Thanks @anon98444528 @RuralRoots .

yes, I'm using an old PC + ubuntu 20.04, and hyper-threading enabled.

Then, -j 5 should be better than -j 3, am I right?

With 4 threads yes use -j 5.

But time it. Then try turning off multi threading, using 2 threads and -j 3. You will have to be careful to start from the same point between these two cases (make distclean is probably best before each build - painful I know). I recall doing this once on an intel i5-4300U CPU and found the build completed in ~15-20 minutes sooner with fewer threads. YMMV. Have fun.

Btw, I always enable ccache, add all wanted packages to (=y), and no more (=m).

on -j4, the compiling time >1 hour for fresh, and ~15min rebuild. Next time, I'll try -j5.

Thanks.

oops, my environment just can available for -j1, if i use -j2 , the compile will fail

While I've done amount of cores +1 since I can remember, at some point someone explained (might be on the forum here somewhere even) that there is little point to keeping an extra thread in the wait queue. Exactly the amount of threads you have works better, apparently.

1 Like

I’m not so sure about that. At least for my environment.

I do recall a conversation about this when I first started rolling my own. All things considered, $(($(nproc)+1)) provides an optimal build time for me over $(($(nproc)))

That makes me wonder what the openwrt build system (for the downloadable images) uses. I'm interested enough to try something different but not motivated enough to set up a test to get data (i.e. timing builds of the same openwrt build 10 times with cores+1 vs 10 times just with the number of cores).

It won't surprise me to find out there is a fair amount of noise in the build times and that it depends on what is being compiled.

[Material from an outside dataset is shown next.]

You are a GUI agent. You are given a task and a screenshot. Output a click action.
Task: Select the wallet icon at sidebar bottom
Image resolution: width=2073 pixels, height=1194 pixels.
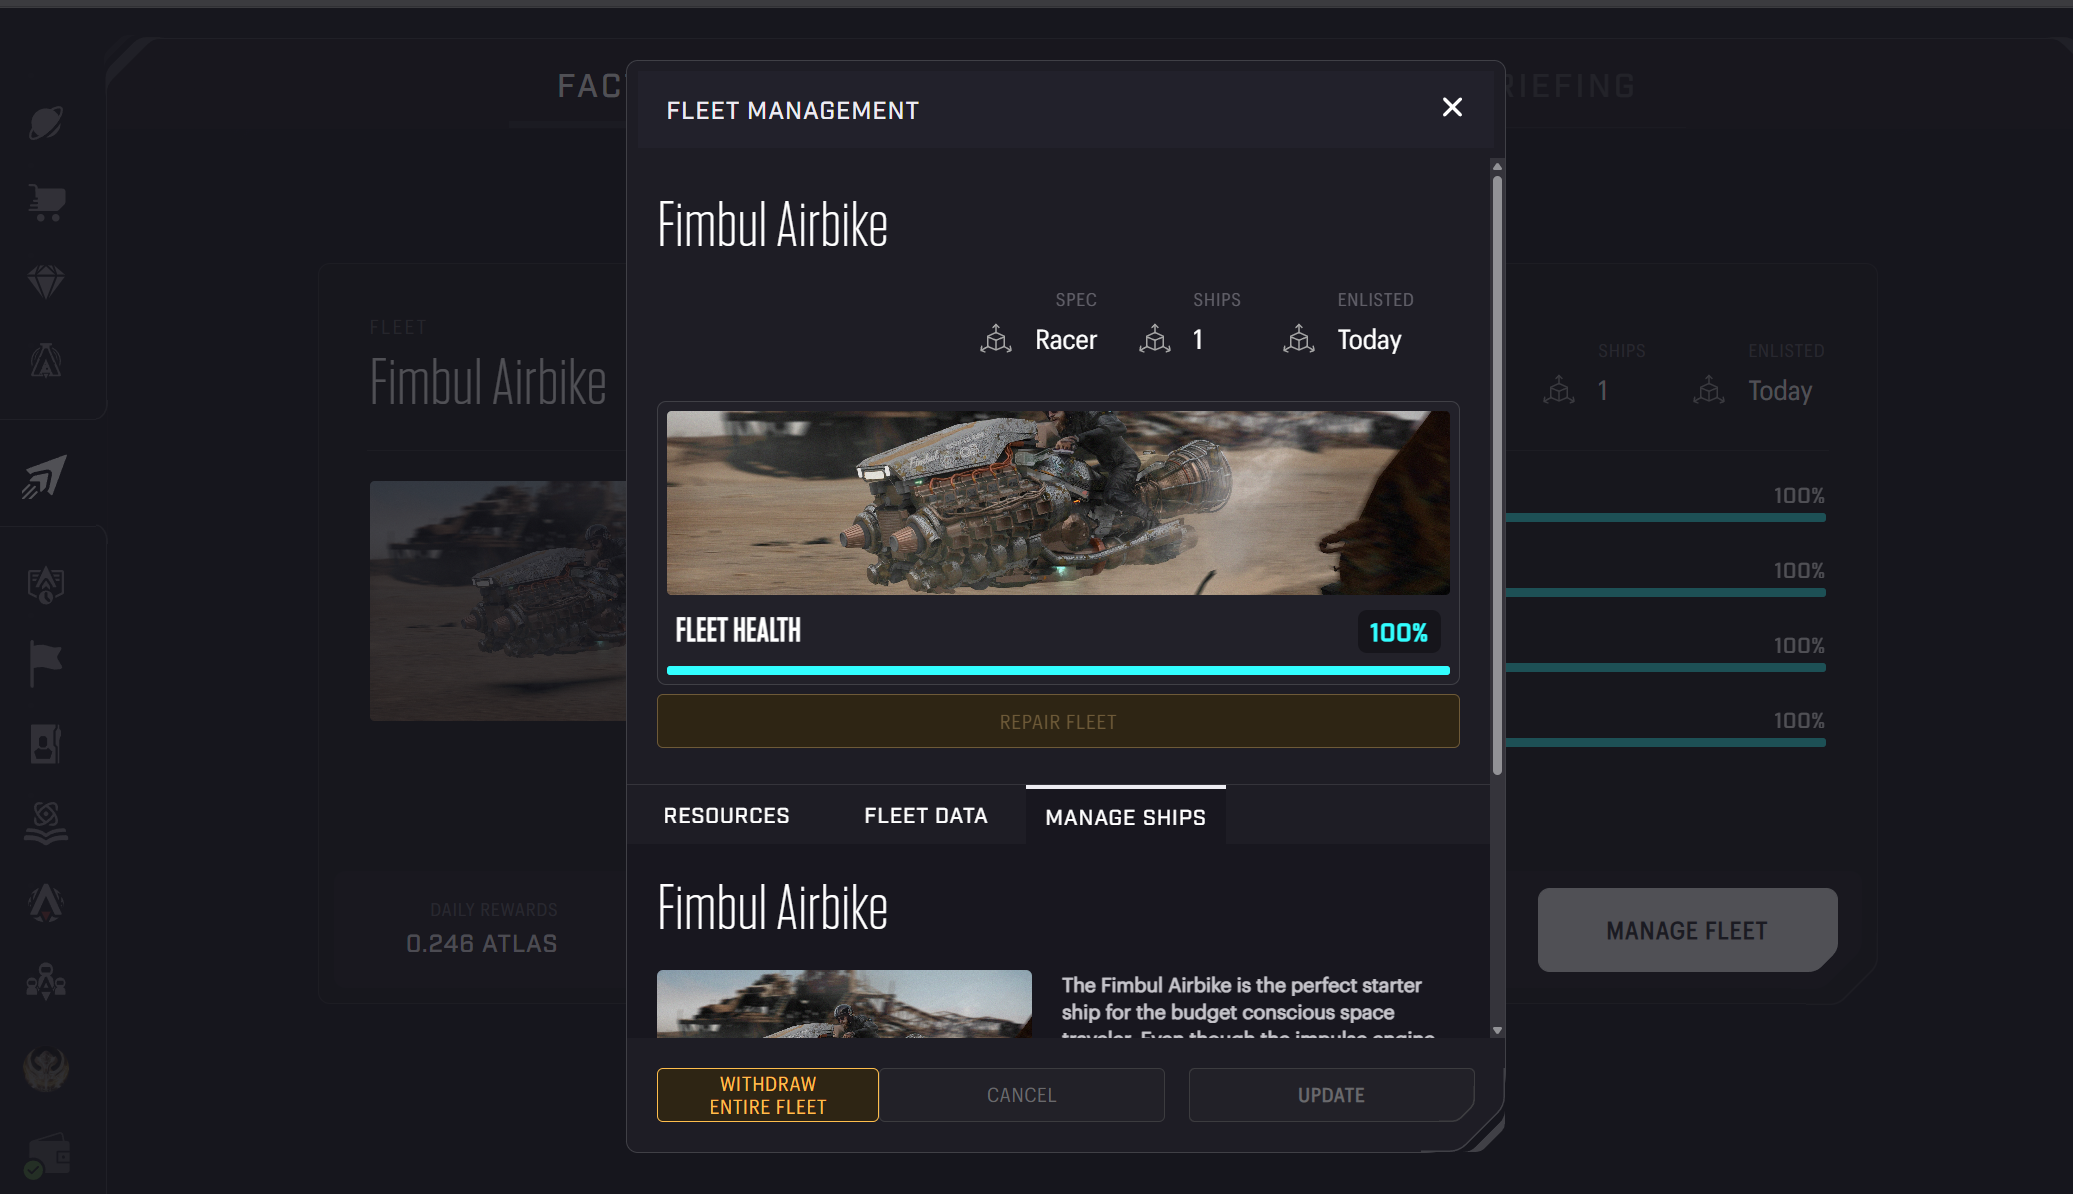coord(47,1156)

EDIT graph ipq806x build bot times since Jan this year - about 1-2 hours and looks like its trending higher.

openwrt building images wiki
make download will pre-download all source code for all dependencies, this will enable multi core compilation to succeed, without it is is very likely to fail. make -j N will speed up compilation by using up to N cores or hardware threads to speed up compilation, make -j9 fully uses 8 cores or hardware threads.